Intento tranquilizarme, no todo es lágrima o reproche. Respiro con anhelo y camino hacia un mapa que cuelga de la pared. A la República mexicana lo tiñen tres colores: rojo, azul y amarillo. ¡Qué tiempos aquellos! El papel proclama: “Pacto por México: todos trabajando por ti”. Sonrío consciente de la ambigüedad del pronombre. Esos fueron buenos tiempos con buenos amigos. Qué lástima que terminaron tan rápido. Ojalá 2012 durara para siempre.
Pero me han abandonado, estoy solo. Ellos están en Madrid o con el futuro resuelto. Yo, en cambio, apenas marginal. Salvo que el INE se compre el cuento de mis impugnaciones, ni una pluri podré ganar... ¡Qué ciego fui! Yo, que estudié para físico matemático, fallé con los números más esenciales. ¿Dónde se metió ese 3% que se creyó la patraña de la izquierda moderna, de la socialdemocracia a la finlandesa?
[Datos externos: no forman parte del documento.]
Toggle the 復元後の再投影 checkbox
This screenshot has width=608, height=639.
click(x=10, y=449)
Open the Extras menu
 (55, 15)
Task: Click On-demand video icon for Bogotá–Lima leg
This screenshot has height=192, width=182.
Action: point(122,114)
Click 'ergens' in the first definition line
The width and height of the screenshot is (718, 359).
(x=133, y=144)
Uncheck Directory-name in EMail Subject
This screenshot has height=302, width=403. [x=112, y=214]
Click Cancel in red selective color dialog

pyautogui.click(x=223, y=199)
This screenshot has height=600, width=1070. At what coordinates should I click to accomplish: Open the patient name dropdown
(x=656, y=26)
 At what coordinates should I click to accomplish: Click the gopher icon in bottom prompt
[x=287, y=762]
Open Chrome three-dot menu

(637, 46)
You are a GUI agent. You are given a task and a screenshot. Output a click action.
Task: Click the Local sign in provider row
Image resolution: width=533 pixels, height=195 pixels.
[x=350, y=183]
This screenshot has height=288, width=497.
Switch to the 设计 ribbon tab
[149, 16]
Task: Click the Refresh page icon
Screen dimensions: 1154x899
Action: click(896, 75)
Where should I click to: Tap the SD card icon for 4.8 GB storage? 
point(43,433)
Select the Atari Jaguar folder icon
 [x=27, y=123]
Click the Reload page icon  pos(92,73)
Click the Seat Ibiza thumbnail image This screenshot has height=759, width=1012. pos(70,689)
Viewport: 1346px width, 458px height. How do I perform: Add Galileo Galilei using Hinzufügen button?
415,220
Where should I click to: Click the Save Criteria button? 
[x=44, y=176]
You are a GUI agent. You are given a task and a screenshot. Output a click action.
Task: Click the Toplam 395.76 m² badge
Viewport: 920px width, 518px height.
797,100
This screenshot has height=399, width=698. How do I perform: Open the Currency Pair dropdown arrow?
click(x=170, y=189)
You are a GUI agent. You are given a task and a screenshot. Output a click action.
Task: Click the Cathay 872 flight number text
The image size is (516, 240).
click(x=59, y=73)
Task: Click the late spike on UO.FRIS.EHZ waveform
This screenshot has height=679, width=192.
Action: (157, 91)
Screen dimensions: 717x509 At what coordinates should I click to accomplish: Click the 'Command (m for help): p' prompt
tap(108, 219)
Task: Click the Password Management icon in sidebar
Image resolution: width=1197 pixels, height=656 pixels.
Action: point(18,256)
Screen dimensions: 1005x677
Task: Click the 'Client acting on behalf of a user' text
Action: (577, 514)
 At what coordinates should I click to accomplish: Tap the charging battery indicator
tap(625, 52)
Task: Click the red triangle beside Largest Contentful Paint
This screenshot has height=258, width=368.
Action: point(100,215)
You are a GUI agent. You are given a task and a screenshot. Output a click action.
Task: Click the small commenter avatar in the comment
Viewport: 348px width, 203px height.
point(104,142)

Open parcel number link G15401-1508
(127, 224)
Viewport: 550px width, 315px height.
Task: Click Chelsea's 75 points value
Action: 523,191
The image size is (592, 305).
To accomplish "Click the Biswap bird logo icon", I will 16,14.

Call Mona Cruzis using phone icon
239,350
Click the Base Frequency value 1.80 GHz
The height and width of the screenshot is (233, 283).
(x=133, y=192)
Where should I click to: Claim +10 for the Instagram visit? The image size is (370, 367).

Tendré que confiar la defensa de la democracia en los compañeros Cortés y Moreno; en sus colmillos y en sus garras. En cambio, no espero nada de mis viejos colegas de partido que saltaron a tiempo del barco: Barrales, Noroña, Monreal, Delgado, Ebrard. Ellos al senado, yo a la casa. Los traidores son siempre traidores.
Me queda mi compadre Guadalupe y su oferta de fundar un nuevo partido. Profetiza que con Claudio y la valiente Xóchitl regresarán a nuestras manos los tiempos de poder y de gloria. ¿Tendré tiempo de empezar de nuevo yo que solo huelo a pasado?
Es tarde, debo ir a casa. Quizás pase a ver a Jesús Ortega; últimamente siempre está disponible. Hablar con él es volver a vivir. Lo que pudimos ser, lo que ya no fuimos. Los dos Jesús lo tenemos claro: el anatema es uno e indiviso.
Echo un último vistazo a las oficinas antes de cerrar la puerta. No me llevo nada: a todo pueden prenderle fuego. El INE, con su oficio, cree que ha matado un partido, un astro. En realidad, ha matado a un hombre.